How To Sell Drugs Online (Fast), saison 3

(2 août 2021)

Retour à Rinseln pour une nouvelle saison de How To sell Drugs Online (Fast), toujours aussi courte malheureusement avec ses six épisodes seulement, mais toujours aussi plaisante. On pouvait craindre qu’elle s’essouffle, mais ses deux créateurs prouvent qu’ils avaient encore de quoi tenir la distance et cette suite va encore plus loin sans perdre de vue l’originalité de la série, mais aussi sa crédibilité. Certes, c’est la guerre ouverte entre Moritz et les deux néerlandaises qui avaient pris le contrôle de son site dans la deuxième saison, mais elle se fait par police interposée ou avec une bonne dose de chance. Les personnages principaux restent des lycéens qui ne savent pas bien ce qu’ils font et qui se comportent comme des lycéens, à se chamailler pour un rien, ou de manière un petit peu plus sérieuse quand de la drogue et des centaines de milliers d’euros sont impliqués. Philipp Käßbohrer et Matthias Murmann trouvent à nouveau le ton juste et parviennent à prolonger cette histoire invraisemblable — mais toujours inspirée d’une vraie ! — en gardant l’humour qui a aussi fait le succès de la série portée par Netflix. Et même si les personnages sont toujours des gamins crédibles1, ils évoluent aussi dans cette saison et leurs relations se complexifient, si bien que l’on n’est plus dans la simple farce initiale.

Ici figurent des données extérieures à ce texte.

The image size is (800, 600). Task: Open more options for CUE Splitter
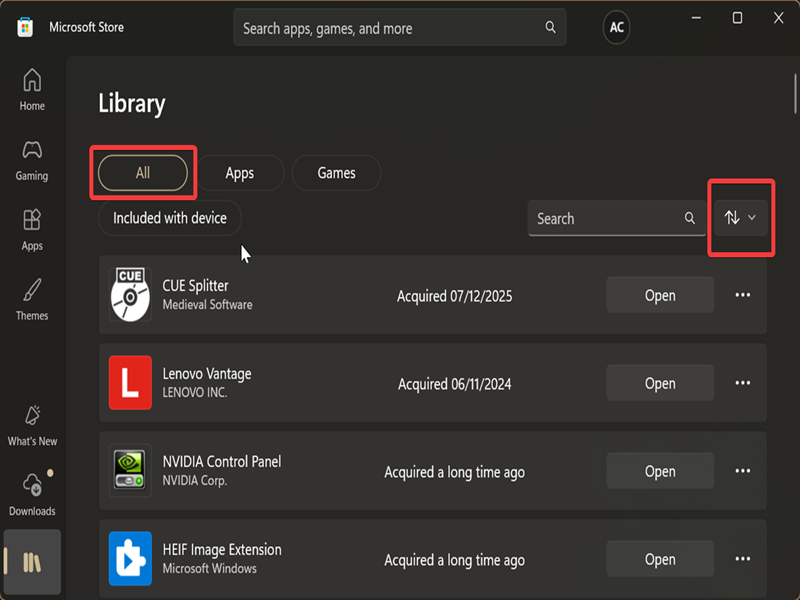(x=742, y=296)
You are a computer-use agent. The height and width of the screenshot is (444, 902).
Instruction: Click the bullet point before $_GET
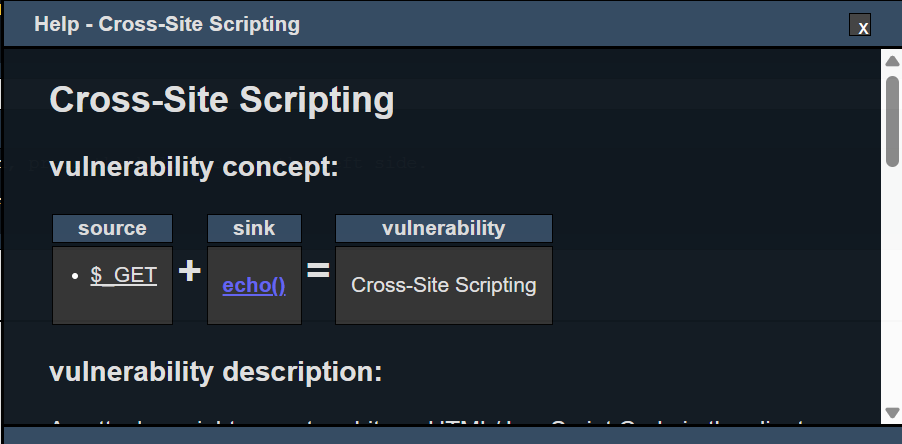[76, 276]
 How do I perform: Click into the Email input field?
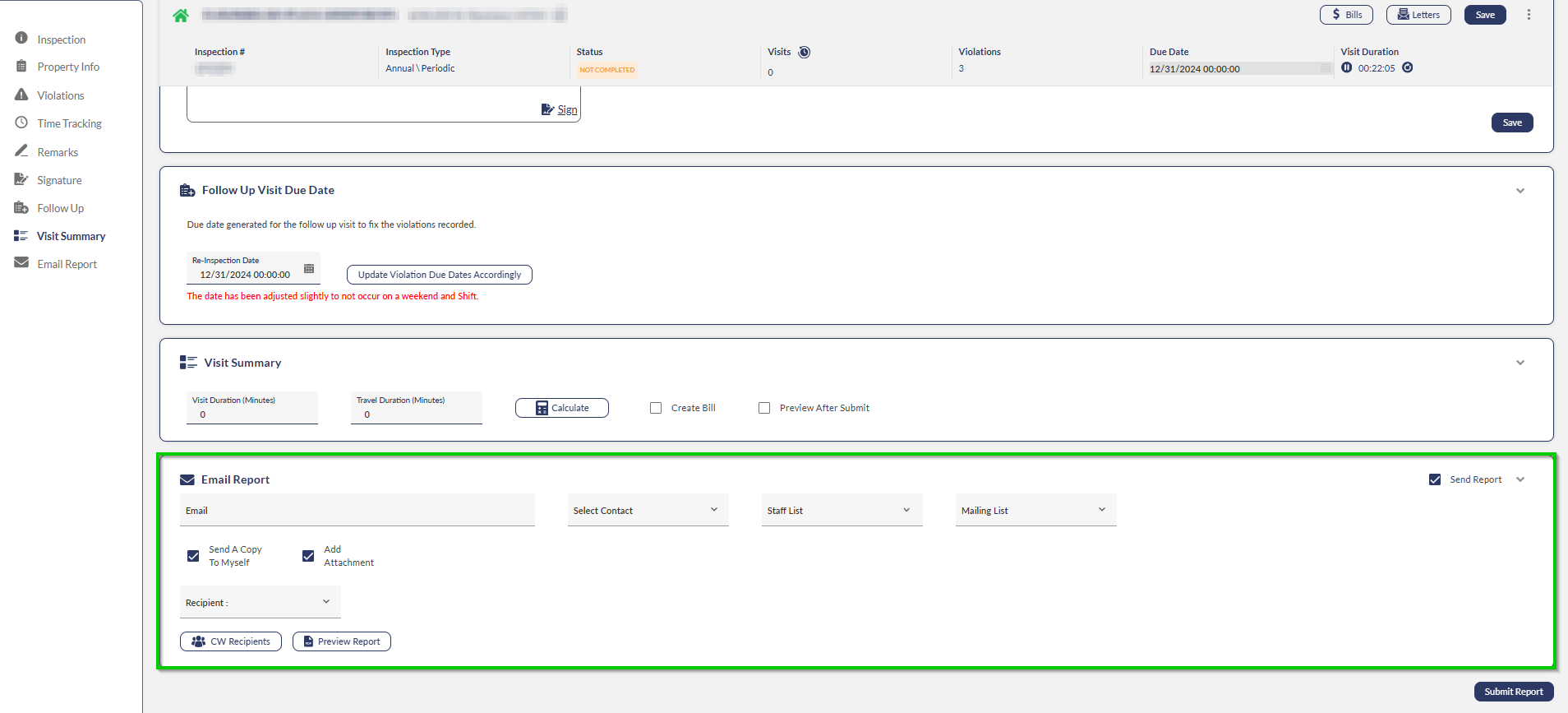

Y a-t-il suffisamment de matière pour tenir un petit peu plus longtemps encore ? À défaut de savoir ce que l’algorithme du service de streaming va décider, How To Sell Drugs Online (Fast) conserve une fin ouverte tout en offrant une conclusion satisfaisante à tous ses personnages. Un beau compromis, mais après ces trois saisons toutes aussi courtes les unes que les autres, on aimerait bien en voir plus. Ou à tout le moins, on a hâte de savoir ce que Maximilian Mundt, l’acteur qui interprète Moritz, va faire ensuite. C’est bien la révélation de cette série allemande, il est excellent dans son rôle, très expressif tout en restant crédible et il pourrait avoir une superbe carrière ! En attendant d’en voir plus, ne passez pas à côté de cette comédie, vous ne le regretterez pas.